Christians, we can’t misdiagnose our sick culture like this
· · Aug 8, 2022 ·

I have grown to despise circular firing squads, particularly among professing Christians. In a world where Satan is so active, where evil is so prevalent, I absolutely hate to see those supposedly sharing adoption into the Kingdom of God have it in for one another. For the sake of our own pride and vanity, we believers are so often deceived into finding pleasure in tearing one another down, even as the demons of Hell cackle at our backbiting.

Yet in our pursuit of unity within Christ's church, we cannot and should not let that admirable objective supersede biblical reason, scholarship, and sound thinking. It is, after all, better to be divided by truth than united in error. That's a point Jesus Himself made when explaining He would divide even "father against son" and "mother against daughter."

Therefore, it is with a spirit of Christian love and charity towards The Gospel Coalition and their contributor Sam Allberry when I say that this assessment of what is appropriate, biblical engagement with a dying culture, is more than a little troubling:

I should start by saying I often appreciate many articles and commentaries that come from The Gospel Coalition, and even the ones I disagree with usually provoke deeper and more serious thinking in me about what I believe. I am not anti-TGC. If truth be told, years ago I even reached out in hopes of writing for them. I never heard back, so it's fair to assume I didn't make the cut.

I can also say that I remember reading some previous articles by Sam Allberry, and found them to be biblically sound. I cannot and will not vouch for all of his work because I haven't read it. But to the extent that he and TGC are "spurring believers on toward love and good deeds" (Hebrews 10:24), I am happy to labor alongside them.

Yet that's precisely the point where I am convinced this tweet, featured quote, and larger discussion fell dangerously short. In fact, it's more than that.
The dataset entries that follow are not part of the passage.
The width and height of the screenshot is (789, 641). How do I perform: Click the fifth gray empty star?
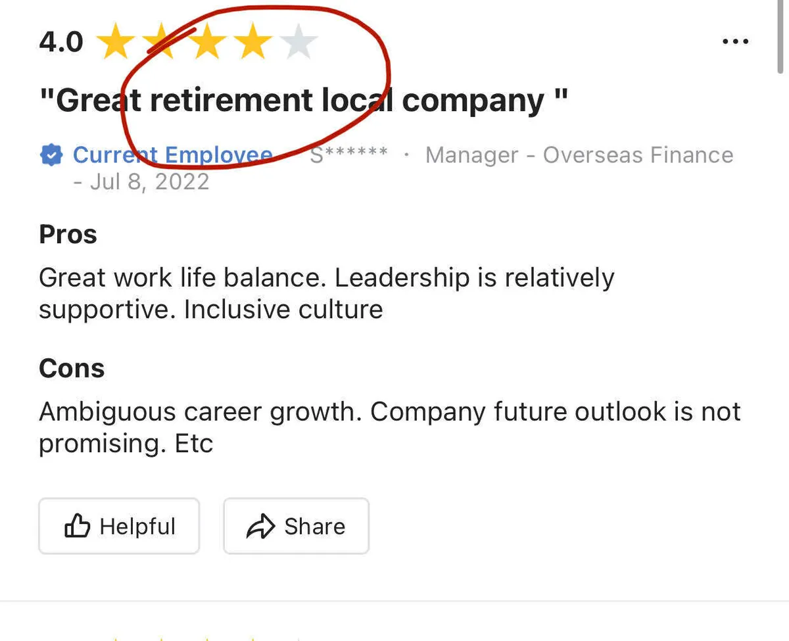tap(299, 43)
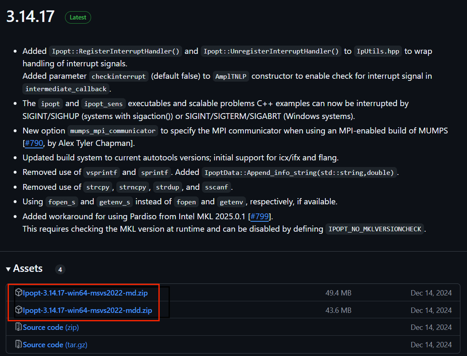This screenshot has height=356, width=467.
Task: Download Source code (tar.gz)
Action: [x=55, y=344]
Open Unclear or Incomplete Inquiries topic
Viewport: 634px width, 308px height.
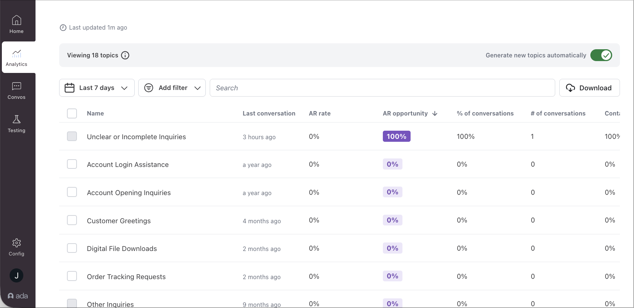136,137

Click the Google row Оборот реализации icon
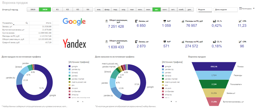(107, 21)
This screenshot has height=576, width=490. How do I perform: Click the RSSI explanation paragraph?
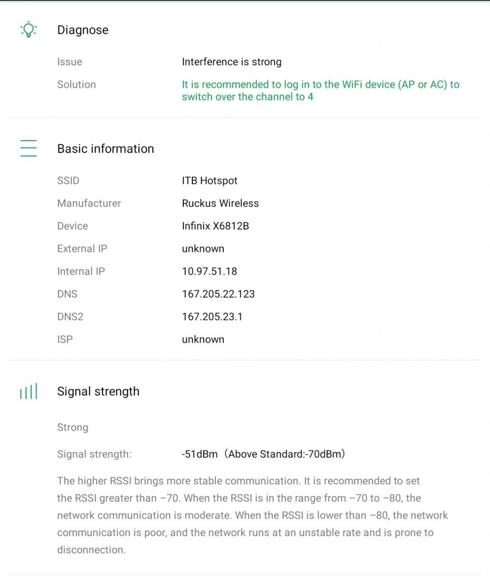(252, 515)
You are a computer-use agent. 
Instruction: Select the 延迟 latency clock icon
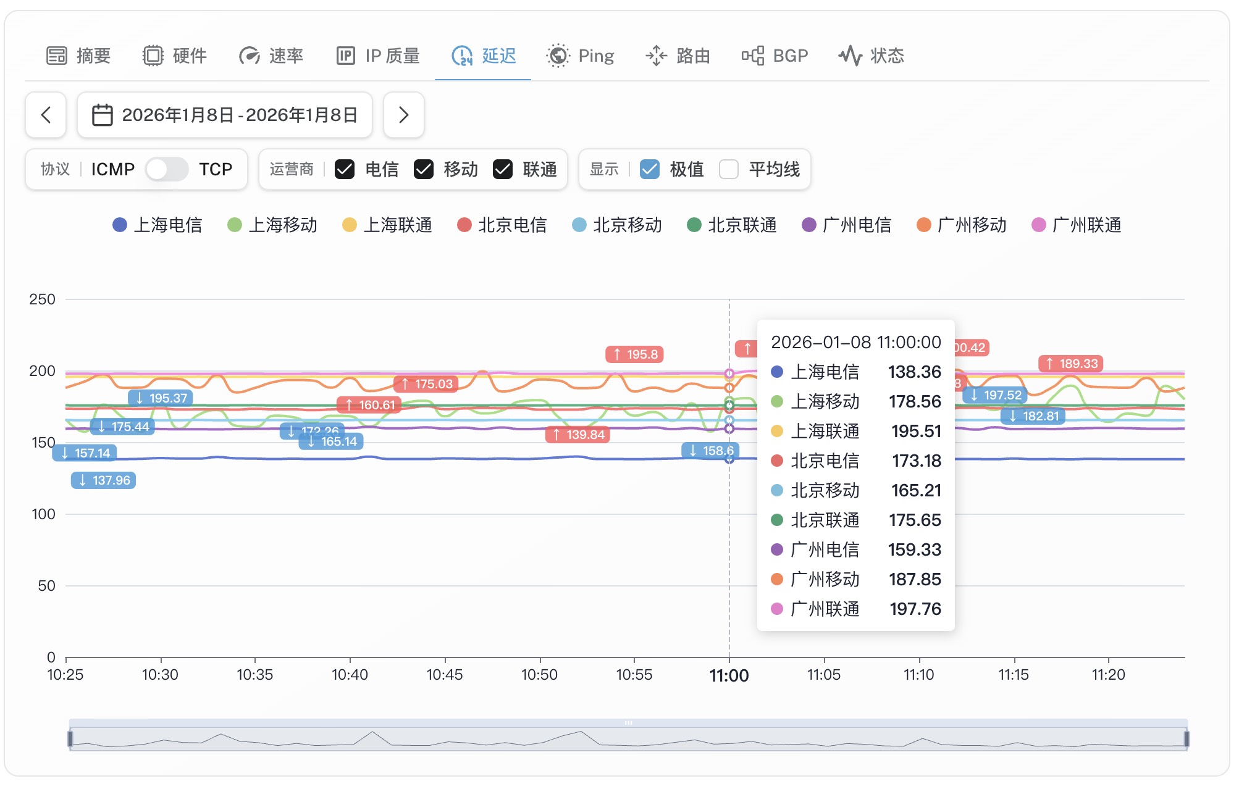click(462, 56)
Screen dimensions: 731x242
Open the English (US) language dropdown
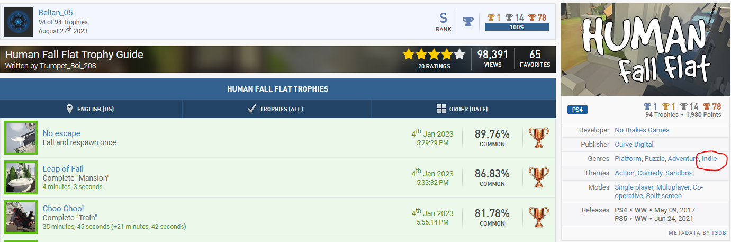(91, 109)
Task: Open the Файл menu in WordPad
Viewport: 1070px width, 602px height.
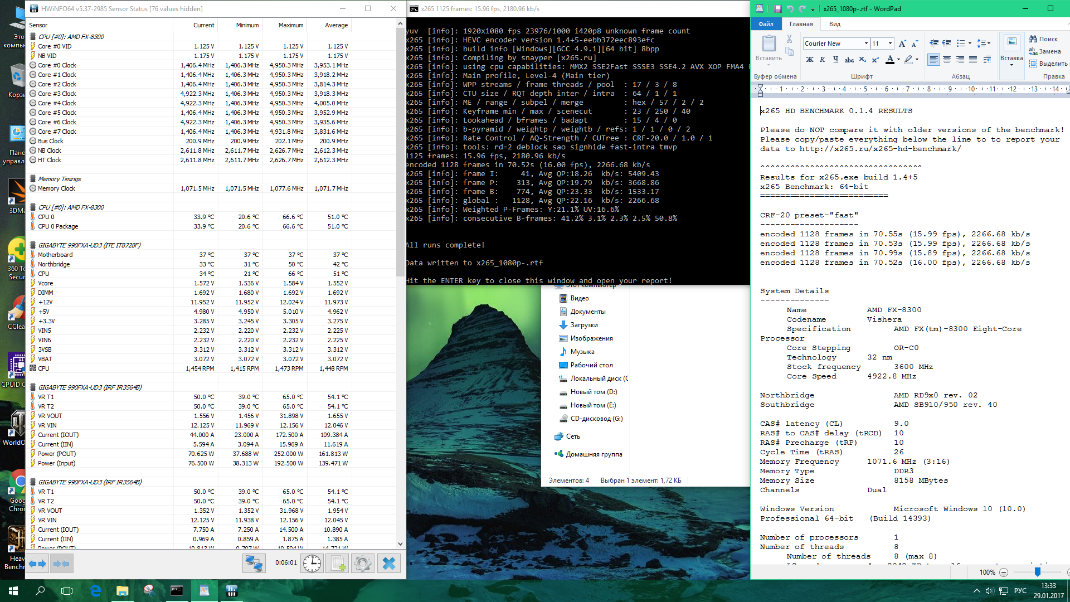Action: point(766,24)
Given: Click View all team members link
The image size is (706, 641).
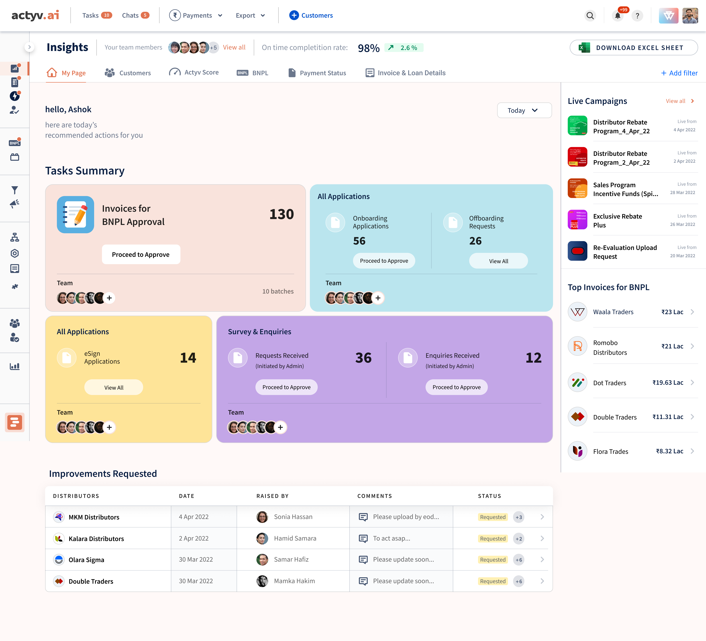Looking at the screenshot, I should (x=234, y=47).
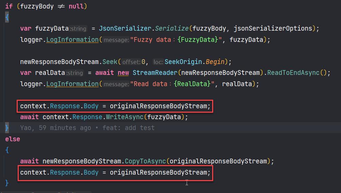Click the string type hint after realData

74,73
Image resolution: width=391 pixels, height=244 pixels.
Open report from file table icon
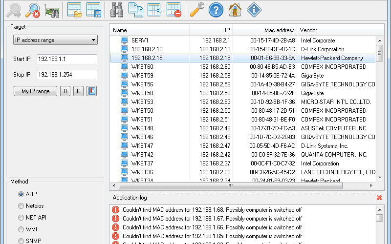[75, 10]
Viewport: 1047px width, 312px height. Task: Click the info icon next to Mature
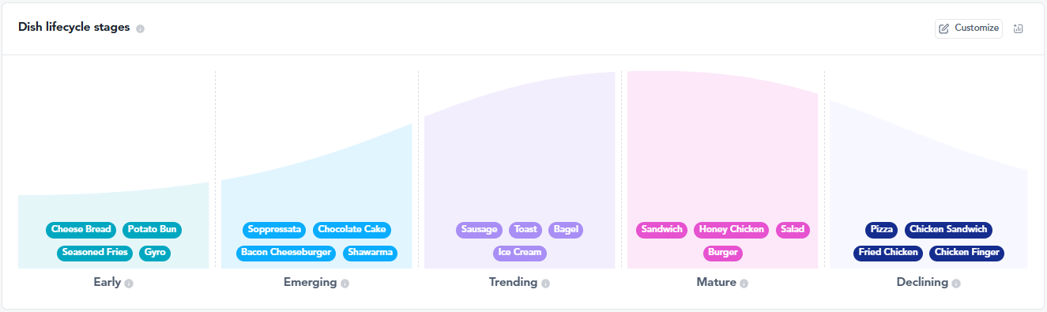[744, 283]
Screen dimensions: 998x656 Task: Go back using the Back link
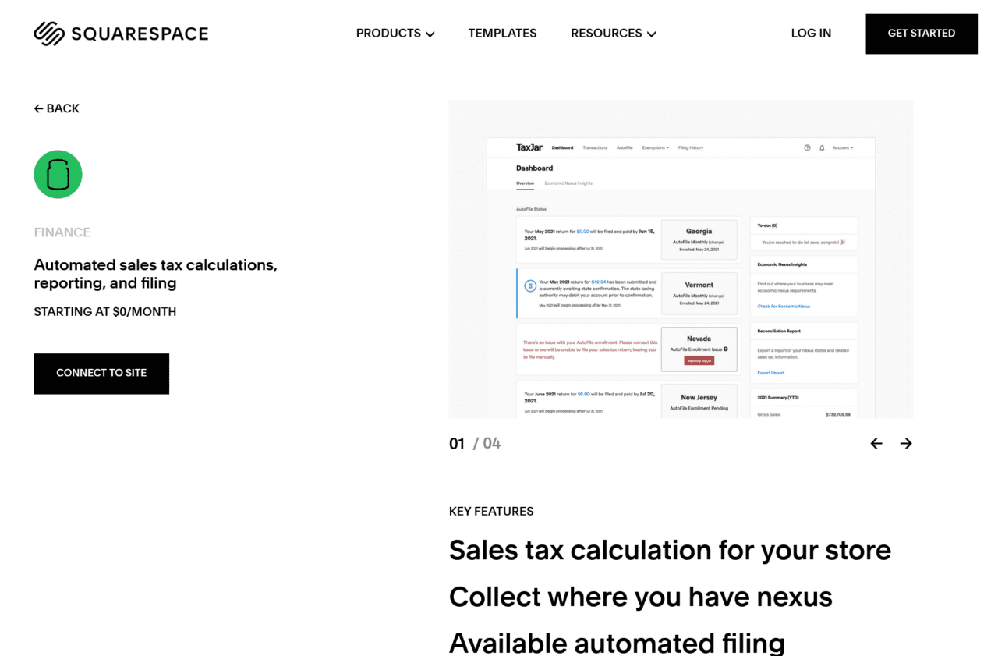coord(57,108)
While I may believe that Allberry and The Gospel Coalition at large have an orthodox view of sin and grace, the perspective that "we don't live in a moralistic age" or that "we need to prove to people they're worth something" radically, almost comically, misdiagnoses our current cultural moment. Thus, rather than spurring the brotherhood on to good works, such teaching actually paralyzes the church's effectiveness at sounding an urgent counter-cultural alarm of the wickedness and evil overtaking so many hearts and minds.

One of the starkest differences in evangelistic approach that is visible in Scripture occurs in the book of Acts. In Acts 2, the Apostle Peter directly confronts those Jews gathered in Jerusalem for Pentecost. Pointing to what they had just seen, he reasons with them from the Scriptures they knew and believed that Jesus was the Messiah.

But a few pages later in Acts 17, the Apostle Paul takes a notably different approach. Speaking to Greeks at the Areopagus, Paul realizes his audience had never been to Sunday School, didn't know the basics of Christianity, and were embracing all forms of pagan, man-centered religious practices. He notes that though they are clearly not Christian, they are nonetheless "very religious." He says this right before unleashing a torrent of truth that indicts their folly and introduces its only true antidote.

I would beg Sam Allberry and all the believers at The Gospel Coalition to realize an Acts 17 moment is precisely what is needed today. Christians should be operating with a sense of earnestness that recognizes that we are living in a very "moralistic," that is "religious," age. It's just that the prevailing faith is pagan in both form and function. Modern man's trouble isn't that he anxiously lacks self-worth, but that he intently and enthusiastically worships self.

Idolatrous moralism is everywhere these days – we are swimming in it. In fact, just a couple weeks ago I wrote a column impeaching the overtly religious leftists happily burning at the figurative stake anyone they deem heretical. Social media routinely silences, censors, and de-platforms such hapless apostates who offend the spirit of the age.

People that celebrate and promote men pretending to be women, and rigidly enforce cultural acceptance of that delusion, those are not people short on any sense of self-worth or self-importance.

No, such hopeless idolatry needs unified and unequivocal confrontation from the church of Jesus. It needs believers that love humanity too much to allow it to slide into Hell without hearing the liberating truth that, "There is a God, and you aren't Him."